:: Problem statement ::
For each line in the records that contains "Select", make a copy.

:: Input for this task ::
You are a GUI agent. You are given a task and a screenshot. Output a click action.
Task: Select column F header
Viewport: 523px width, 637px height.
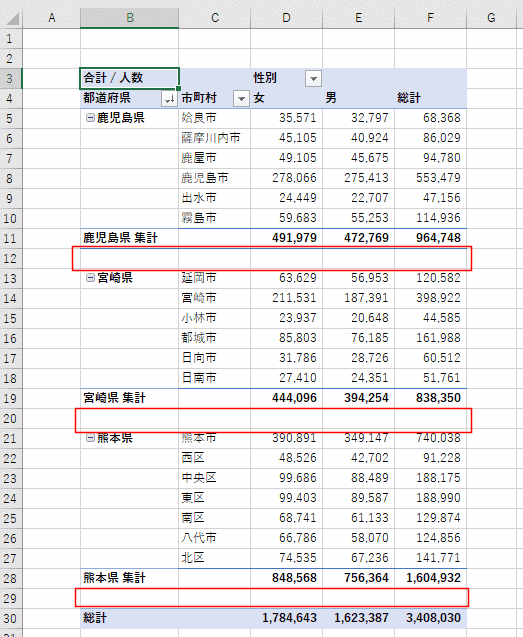pos(430,18)
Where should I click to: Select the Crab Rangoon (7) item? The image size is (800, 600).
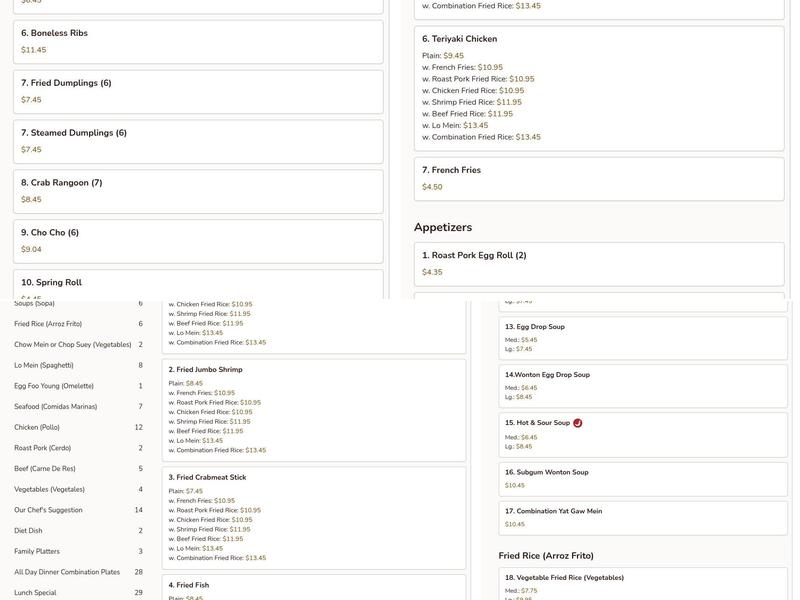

:: Written solution ::
Task: Select column F header
Where should I click to: Select the Crab Rangoon (7) item? The image size is (800, 600).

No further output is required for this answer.